[ABOUT THIS EXERCISE]: Give back every record exactly as it reads.

↓↓↓

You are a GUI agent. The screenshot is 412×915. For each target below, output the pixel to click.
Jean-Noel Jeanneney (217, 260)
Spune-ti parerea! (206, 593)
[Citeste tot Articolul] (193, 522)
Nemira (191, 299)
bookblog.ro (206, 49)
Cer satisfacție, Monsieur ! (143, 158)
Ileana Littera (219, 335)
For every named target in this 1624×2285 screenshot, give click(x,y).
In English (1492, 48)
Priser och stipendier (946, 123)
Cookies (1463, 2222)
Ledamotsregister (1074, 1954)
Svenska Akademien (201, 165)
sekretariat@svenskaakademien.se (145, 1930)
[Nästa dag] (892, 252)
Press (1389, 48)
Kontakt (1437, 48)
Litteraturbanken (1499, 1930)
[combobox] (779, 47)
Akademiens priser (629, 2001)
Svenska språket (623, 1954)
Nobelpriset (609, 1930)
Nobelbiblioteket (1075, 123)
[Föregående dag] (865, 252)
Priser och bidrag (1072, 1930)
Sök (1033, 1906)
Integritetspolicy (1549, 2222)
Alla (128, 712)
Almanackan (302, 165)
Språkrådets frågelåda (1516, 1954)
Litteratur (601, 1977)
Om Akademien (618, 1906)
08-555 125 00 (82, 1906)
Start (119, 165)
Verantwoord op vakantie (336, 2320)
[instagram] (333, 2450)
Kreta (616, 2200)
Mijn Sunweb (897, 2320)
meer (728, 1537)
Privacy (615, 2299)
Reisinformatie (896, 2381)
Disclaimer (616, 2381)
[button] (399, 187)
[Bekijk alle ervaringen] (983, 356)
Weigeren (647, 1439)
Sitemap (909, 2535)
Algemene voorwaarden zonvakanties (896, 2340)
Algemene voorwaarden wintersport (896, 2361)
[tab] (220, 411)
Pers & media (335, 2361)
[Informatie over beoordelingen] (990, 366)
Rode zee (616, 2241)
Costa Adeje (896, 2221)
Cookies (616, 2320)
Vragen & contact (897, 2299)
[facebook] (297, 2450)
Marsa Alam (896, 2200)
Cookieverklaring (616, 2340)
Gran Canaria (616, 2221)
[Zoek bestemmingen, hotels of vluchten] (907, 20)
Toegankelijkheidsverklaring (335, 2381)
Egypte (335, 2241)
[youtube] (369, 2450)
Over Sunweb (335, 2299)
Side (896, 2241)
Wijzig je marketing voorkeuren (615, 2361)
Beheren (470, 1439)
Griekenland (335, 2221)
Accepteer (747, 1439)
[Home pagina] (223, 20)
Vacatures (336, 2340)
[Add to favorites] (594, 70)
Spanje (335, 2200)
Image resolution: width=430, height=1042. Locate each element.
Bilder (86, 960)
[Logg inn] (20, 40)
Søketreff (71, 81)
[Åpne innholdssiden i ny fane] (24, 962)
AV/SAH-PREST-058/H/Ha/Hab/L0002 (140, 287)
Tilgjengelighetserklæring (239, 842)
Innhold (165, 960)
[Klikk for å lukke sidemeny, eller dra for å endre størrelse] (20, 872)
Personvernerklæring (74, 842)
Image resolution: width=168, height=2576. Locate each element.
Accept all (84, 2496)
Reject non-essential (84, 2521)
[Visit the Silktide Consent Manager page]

↑↑↑

[PROBLEM SOLUTION]:
You are a GUI agent. The screenshot is 412×915. For each target below, output the pixel to click.
Jean-Noel Jeanneney (217, 260)
Spune-ti parerea! (206, 593)
[Citeste tot Articolul] (193, 522)
Nemira (191, 299)
bookblog.ro (206, 49)
Cer satisfacție, Monsieur ! (143, 158)
Ileana Littera (219, 335)
For every named target in this 1624×2285 screenshot, give click(x,y).
In English (1492, 48)
Priser och stipendier (946, 123)
Cookies (1463, 2222)
Ledamotsregister (1074, 1954)
Svenska Akademien (201, 165)
sekretariat@svenskaakademien.se (145, 1930)
[Nästa dag] (892, 252)
Press (1389, 48)
Kontakt (1437, 48)
Litteraturbanken (1499, 1930)
[combobox] (779, 47)
Akademiens priser (629, 2001)
Svenska språket (623, 1954)
Nobelpriset (609, 1930)
Nobelbiblioteket (1075, 123)
[Föregående dag] (865, 252)
Priser och bidrag (1072, 1930)
Sök (1033, 1906)
Integritetspolicy (1549, 2222)
Alla (128, 712)
Almanackan (302, 165)
Språkrådets frågelåda (1516, 1954)
Litteratur (601, 1977)
Om Akademien (618, 1906)
08-555 125 00 (82, 1906)
Start (119, 165)
Verantwoord op vakantie (336, 2320)
[instagram] (333, 2450)
Kreta (616, 2200)
Mijn Sunweb (897, 2320)
meer (728, 1537)
Privacy (615, 2299)
Reisinformatie (896, 2381)
Disclaimer (616, 2381)
[button] (399, 187)
[Bekijk alle ervaringen] (983, 356)
Weigeren (647, 1439)
Sitemap (909, 2535)
Algemene voorwaarden zonvakanties (896, 2340)
Algemene voorwaarden wintersport (896, 2361)
[tab] (220, 411)
Pers & media (335, 2361)
[Informatie over beoordelingen] (990, 366)
Rode zee (616, 2241)
Costa Adeje (896, 2221)
Cookies (616, 2320)
Vragen & contact (897, 2299)
[facebook] (297, 2450)
Marsa Alam (896, 2200)
Cookieverklaring (616, 2340)
Gran Canaria (616, 2221)
[Zoek bestemmingen, hotels of vluchten] (907, 20)
Toegankelijkheidsverklaring (335, 2381)
Egypte (335, 2241)
[youtube] (369, 2450)
Over Sunweb (335, 2299)
Side (896, 2241)
Wijzig je marketing voorkeuren (615, 2361)
Beheren (470, 1439)
Griekenland (335, 2221)
Accepteer (747, 1439)
[Home pagina] (223, 20)
Vacatures (336, 2340)
[Add to favorites] (594, 70)
Spanje (335, 2200)
Image resolution: width=430, height=1042. Locate each element.
Bilder (86, 960)
[Logg inn] (20, 40)
Søketreff (71, 81)
[Åpne innholdssiden i ny fane] (24, 962)
AV/SAH-PREST-058/H/Ha/Hab/L0002 (140, 287)
Tilgjengelighetserklæring (239, 842)
Innhold (165, 960)
[Klikk for å lukke sidemeny, eller dra for å endre størrelse] (20, 872)
Personvernerklæring (74, 842)
Image resolution: width=168, height=2576. Locate each element.
Accept all (84, 2496)
Reject non-essential (84, 2521)
[Visit the Silktide Consent Manager page]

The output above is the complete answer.